(Items from a dataset)
○ ○ ○
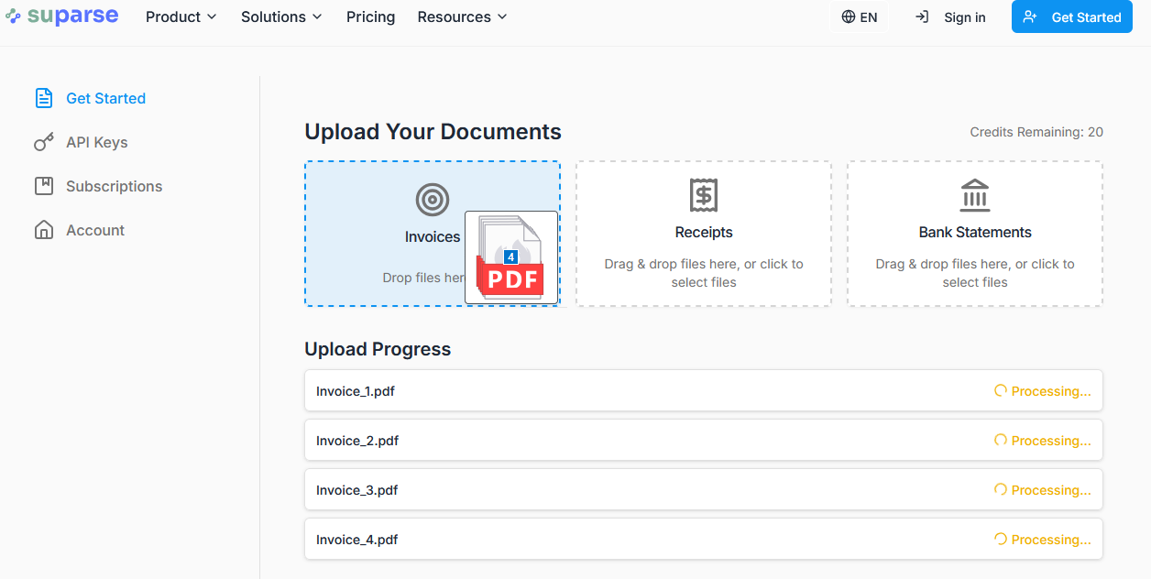Expand the Resources dropdown menu
Screen dimensions: 1151x579
point(462,17)
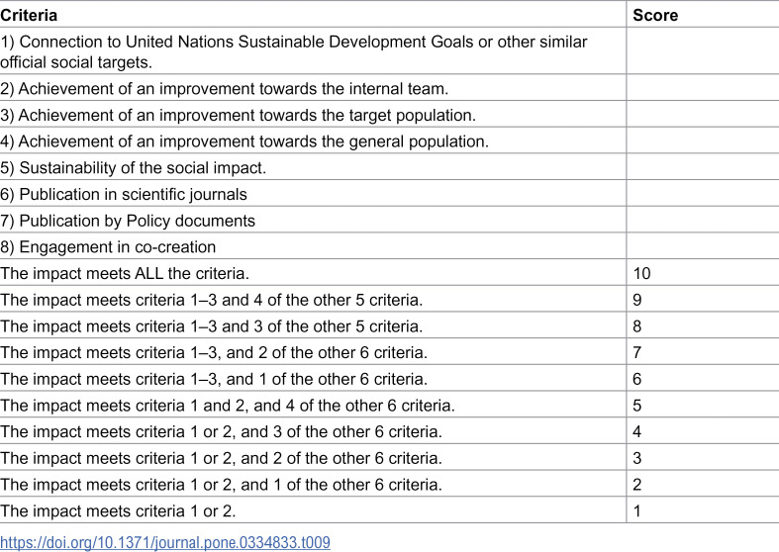Click criteria 1 and 2, and 4 row
This screenshot has width=779, height=552.
click(x=390, y=405)
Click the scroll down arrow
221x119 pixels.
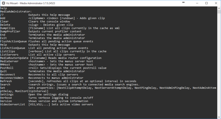point(219,117)
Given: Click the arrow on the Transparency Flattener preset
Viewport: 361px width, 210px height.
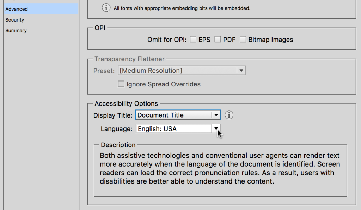Looking at the screenshot, I should tap(241, 70).
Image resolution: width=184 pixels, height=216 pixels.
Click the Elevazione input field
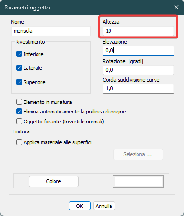click(x=138, y=50)
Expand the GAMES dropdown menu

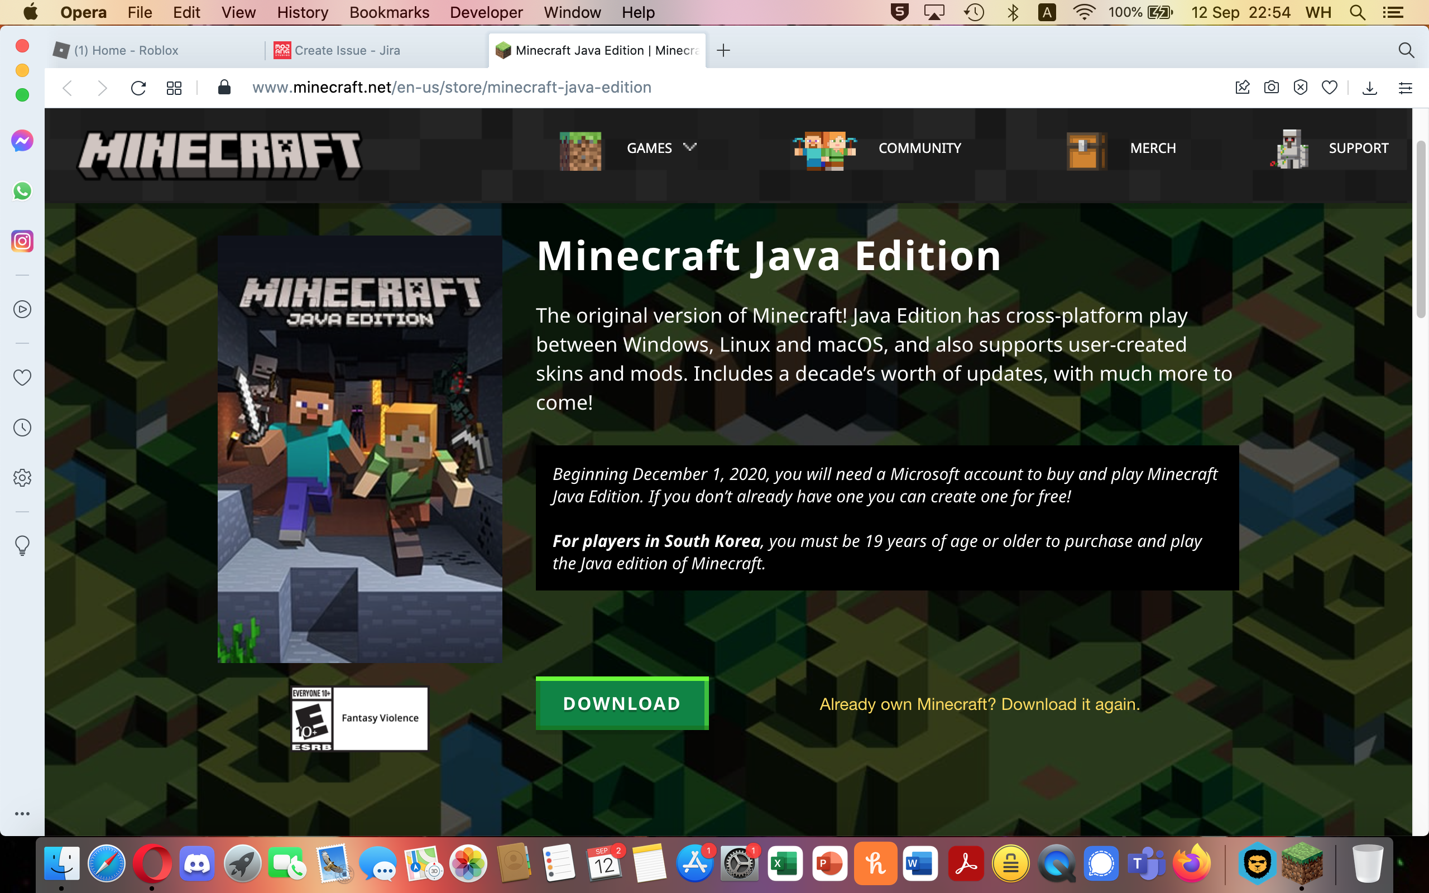(661, 148)

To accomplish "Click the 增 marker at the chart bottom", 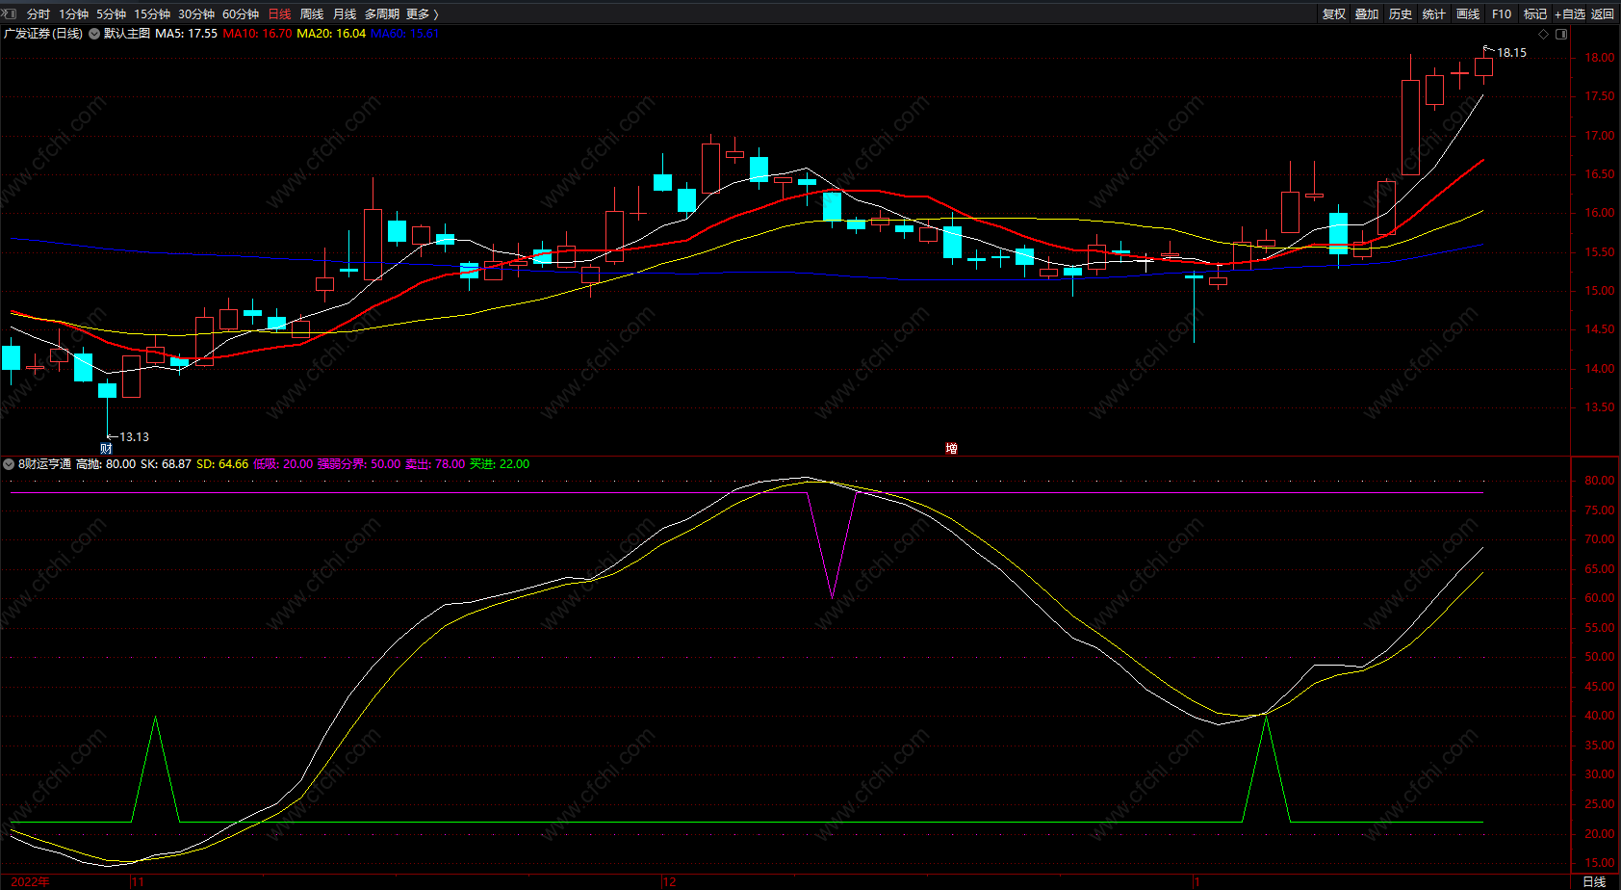I will pyautogui.click(x=951, y=449).
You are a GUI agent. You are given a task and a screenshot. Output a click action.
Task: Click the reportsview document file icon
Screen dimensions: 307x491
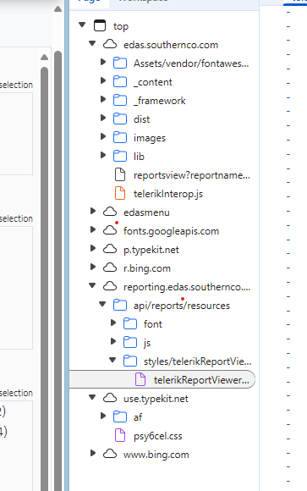point(120,174)
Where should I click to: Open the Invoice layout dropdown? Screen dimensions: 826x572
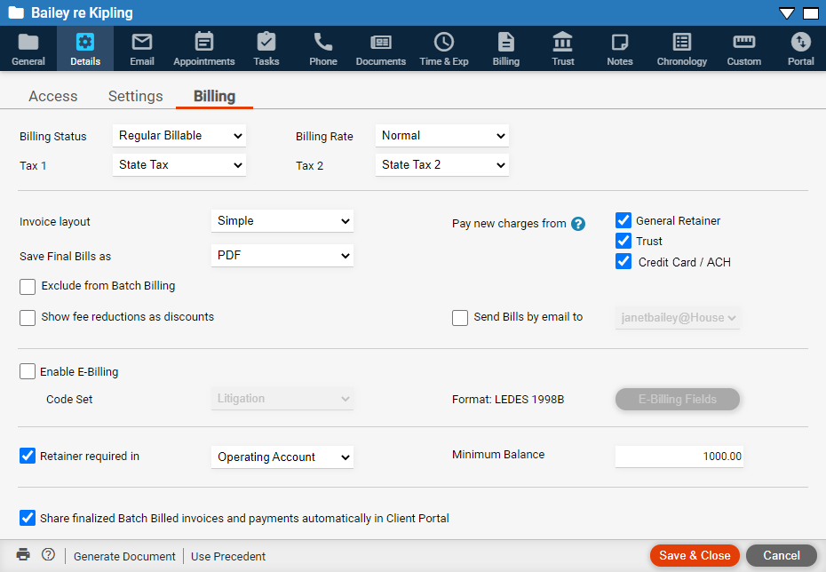tap(282, 221)
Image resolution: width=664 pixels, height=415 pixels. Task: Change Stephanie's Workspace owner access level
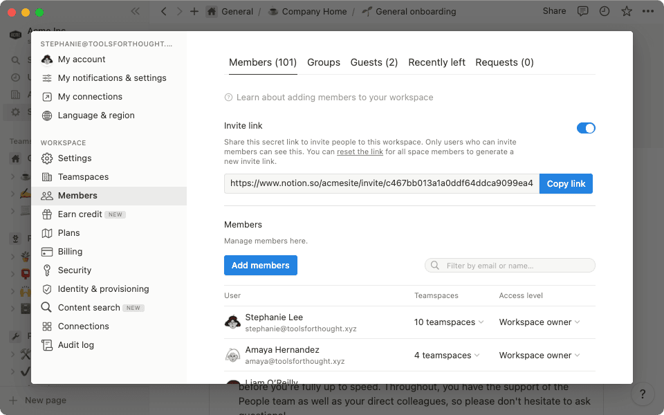pos(539,322)
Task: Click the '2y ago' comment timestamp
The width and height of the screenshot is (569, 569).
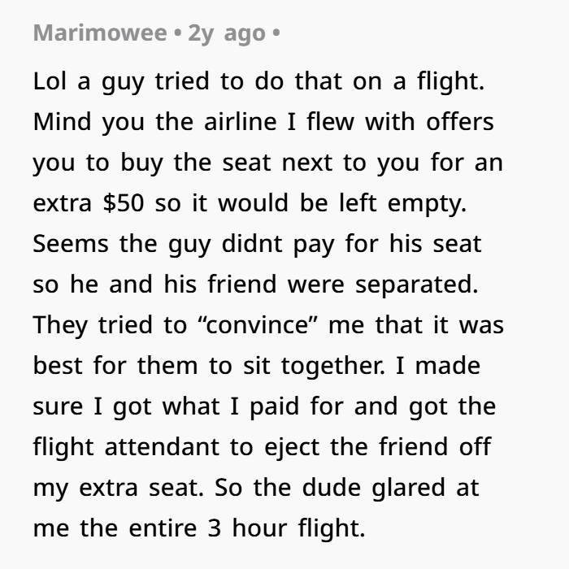Action: (227, 34)
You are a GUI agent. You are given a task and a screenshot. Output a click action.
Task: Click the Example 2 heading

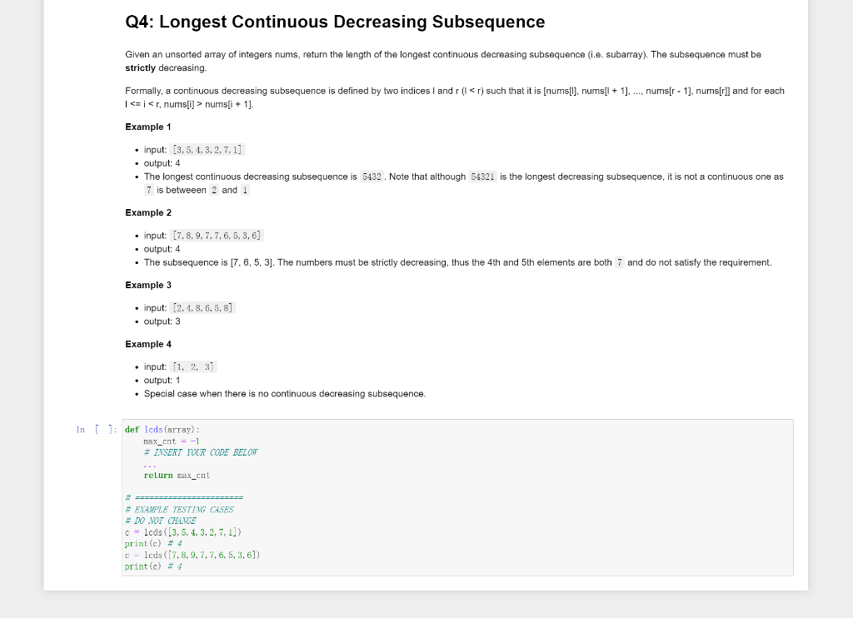(148, 212)
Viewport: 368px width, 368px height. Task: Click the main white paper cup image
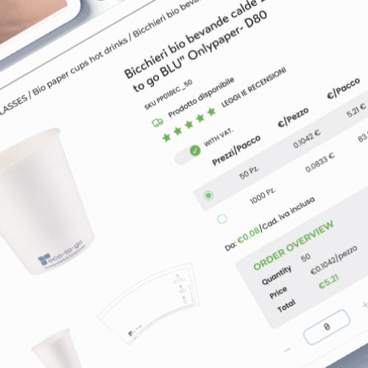click(43, 200)
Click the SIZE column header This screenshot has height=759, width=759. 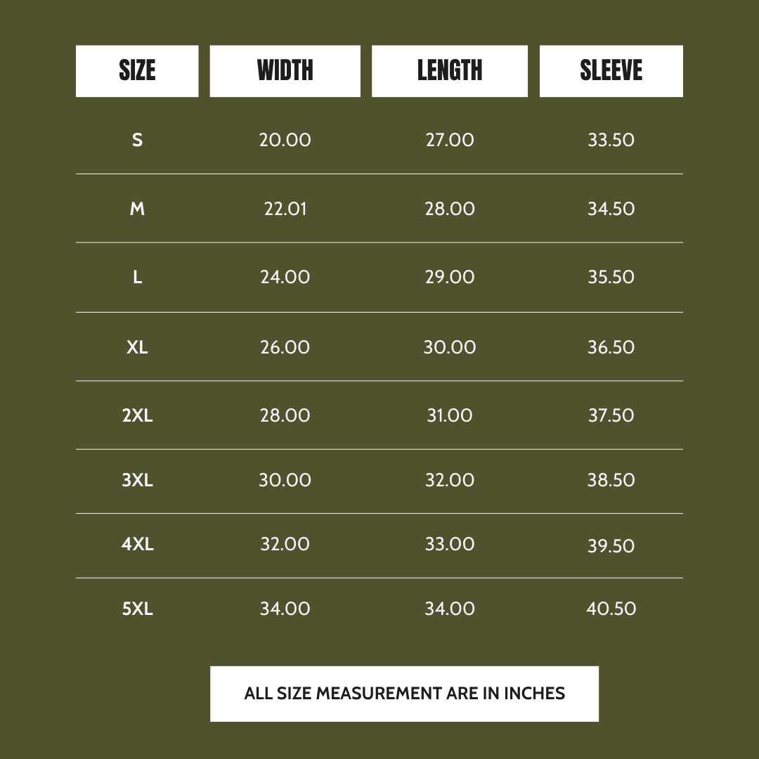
○ ○ ○
EXERCISE AIM —
Filter the preceding entries down to the lines with "arrow".

RESULT FOR THIS TASK —
Click the scroll down arrow
Given: Click the arrow on the Transparency Flattener preset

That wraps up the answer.